Osservando la foto di Christian Gabriel Natale Hjort in stato di fermo, custodito dalle forze dell’ordine, è facile provare una sensazione di forte disagio, di fastidio, perché in quell’immagine convivono paradossalmente i più alti ed i peggiori esempi del senso del servizio e della dedizione allo Stato. In altro, sulla parete di fondo della caserma, campeggia una fotografia dei giudici antimafia Falcone e Borsellino. Sotto lo sguardo di questi modelli di virtù, pessimi operatori che indossano la divisa dei Carabinieri stanno compiendo una vera e propria tortura ai danni di un diciannovenne.
Sarebbe superfluo e forse addirittura fuorviante citare gli innumerevoli casi di violazione dei diritti umani dei detenuti, dei fermati, da parte delle forze dell’ordine. Ma chi scrive fa l’avvocato e non può non ricordare a se stesso che, poiché «la difesa è un diritto inviolabile» (art. 24 comma 2 della Costituzione), «l’avvocato ha la funzione di garantire al cittadino l’effettività della tutela dei diritti» (art. 2 comma 2 della Legge 247/2012 sull’ordinamento forense): non a caso, in attuazione di tali principi, divenendo avvocati si giura di impegnarsi «ad osservare con lealtà, onore e diligenza i doveri della professione di avvocato per i fini della giustizia ed a tutela dell’assistito nelle forme e secondo i principi del nostro ordinamento» (art. 8 L. 247/2012).
Orbene, poiché «le pene non possono mai consistere in trattamenti contrari al senso di umanità» (art. 27 comma 3 della Costituzione), è assolutamente intollerabile, per qualsiasi avvocato, quanto accaduto al giovane cittadino statunitense, sebbene presunto colpevole di un omicidio che indigna e che “grida vendetta”. Ma la vendetta, in uno stato di diritto, è unicamente la compensazione del disvalore con una punizione rieducativa del reo, dosata dal giudice sulla base delle norme tassative del codice penale, unita all’esigenza di un suo ravvedimento operoso, inclusivo del ripristino pecuniario per il danno cagionato. Null’altro.

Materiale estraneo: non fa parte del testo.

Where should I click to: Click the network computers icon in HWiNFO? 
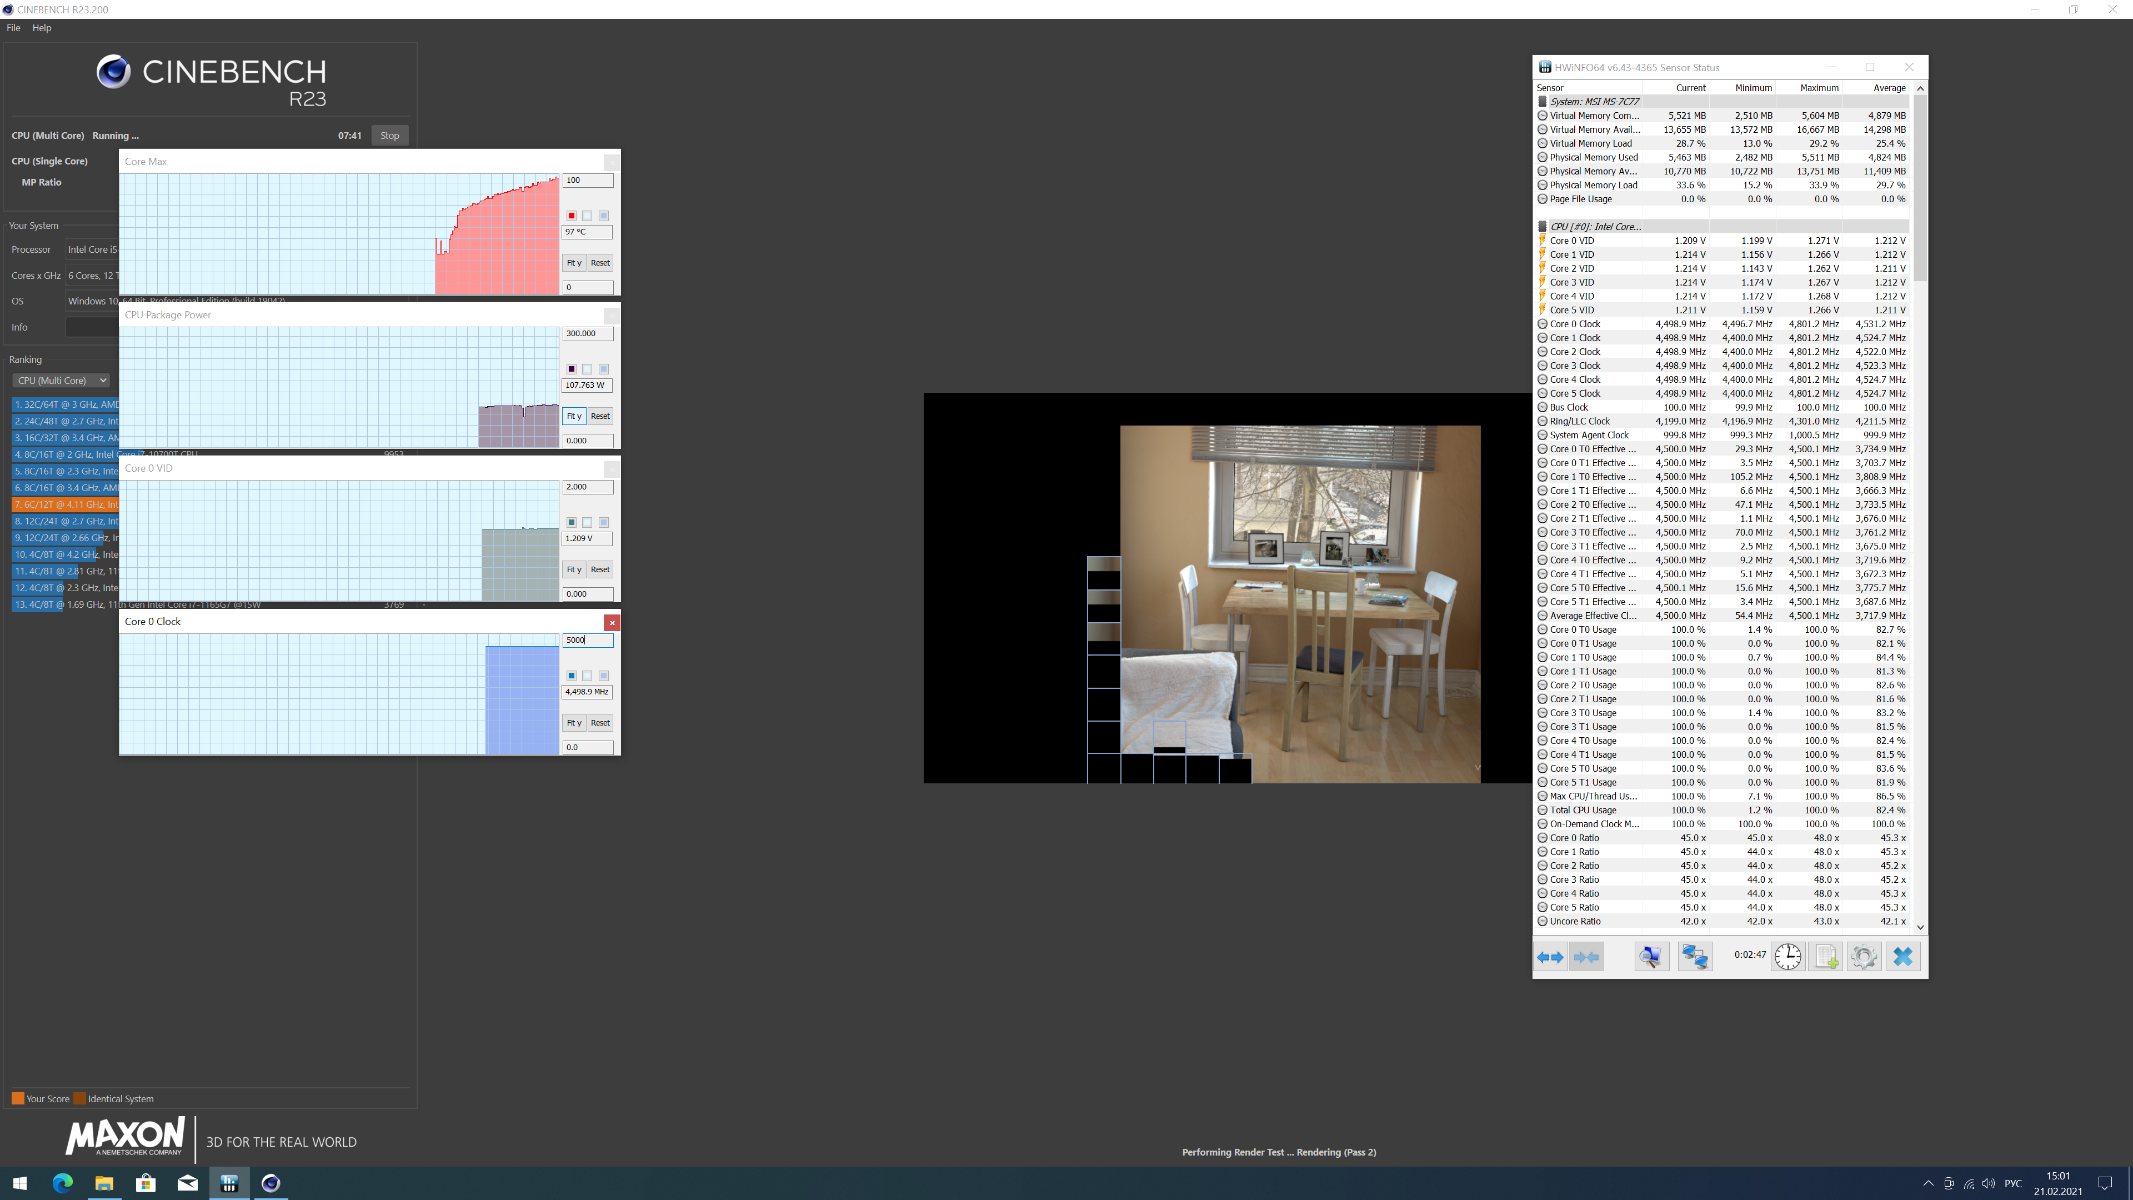pyautogui.click(x=1694, y=957)
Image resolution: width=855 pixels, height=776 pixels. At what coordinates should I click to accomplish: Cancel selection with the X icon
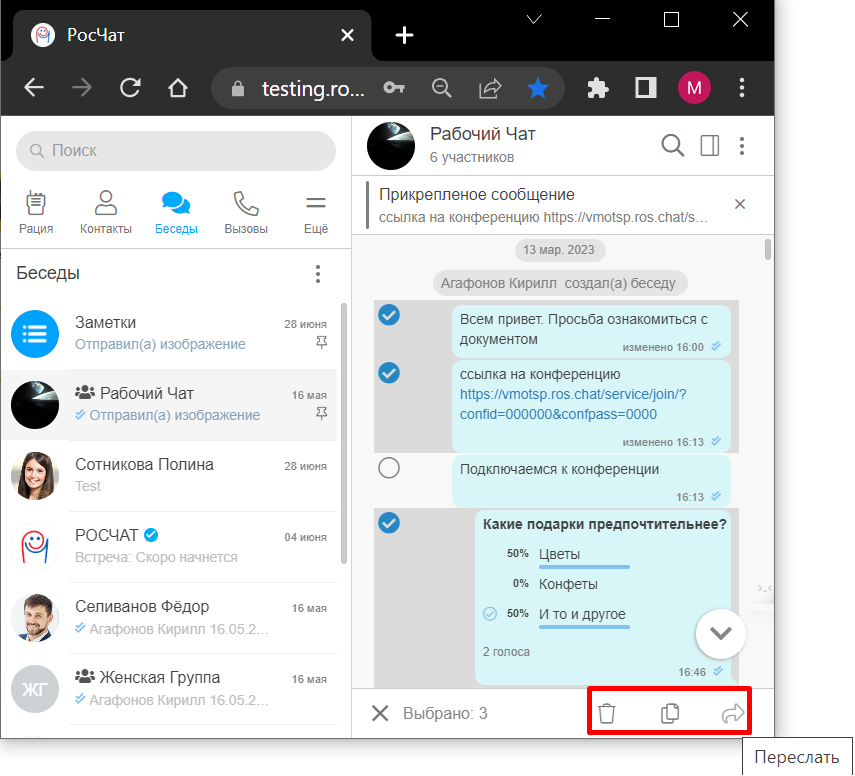pos(380,714)
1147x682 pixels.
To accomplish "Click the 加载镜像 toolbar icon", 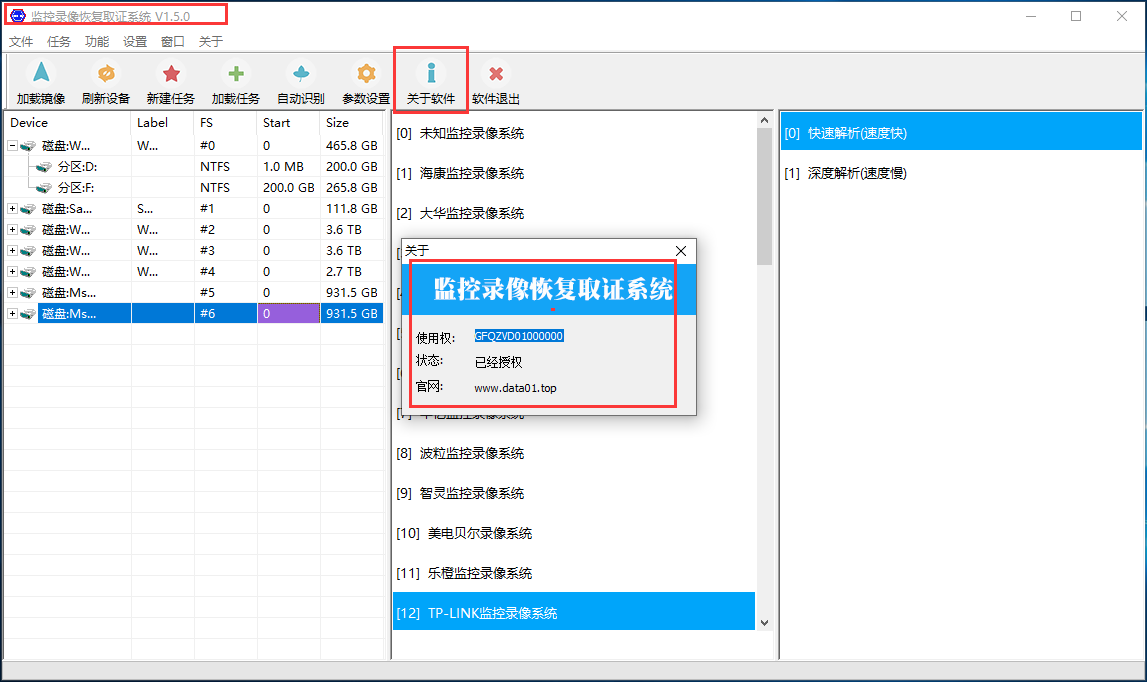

E, in ogni caso, solo laddove la colpevolezza dell’imputato risulti accertata «al di là di ogni ragionevole dubbio» (art. 533 del Codice di procedura penale).
L’alta funzione della difesa consiste proprio in questa garanzia: che i diritti dell’imputato siano sempre e comunque tutelati ed effettivamente esercitati, indipendentemente dalla gravità della sua posizione, dall’atrocità dei suoi crimini e dal disgusto che essi suscitano.
Il senso dello Stato, la civiltà giuridica, sono esattamente questo.
Perché “occhio per occhio” è un principio che fortunatamente non appartiene a questa epoca e, per curare una ferita, non può tollerarsi che se ne provochi un’altra! Con buona pace dei sostenitori di un giustizialismo da regime di polizia, che vorrebbero negare la civiltà ed inneggiano alla tortura del giovane americano: l’augurio è che costoro non vengano mai a trovarsi, magari da innocenti, nella stessa situazione del presunto colpevole ritratto in quella caserma.
Ritratto in una situazione che – sia licenza pensarlo – lo stesso Vicebrigadiere Cerciello Rega, trovandosi al posto dei colleghi autori della tortura in questione, non avrebbe mai consentito, da uomo dello Stato qual era.
Con le più sentite condoglianze alla Famiglia della vittima e la più autentica vicinanza alla parte sana dell’Arma dei Carabinieri, che ha perso un eccellente collega, chi scrive manifesta il più convinto sostegno ed augurio di buon lavoro ai colleghi che difenderanno gli accusati, nell’auspicio che la verità sia accertata ed i colpevoli – tutti, sia gli assassini che i loro torturatori – vengano puniti in modo conforme alla Legge, nel rispetto dei loro diritti.”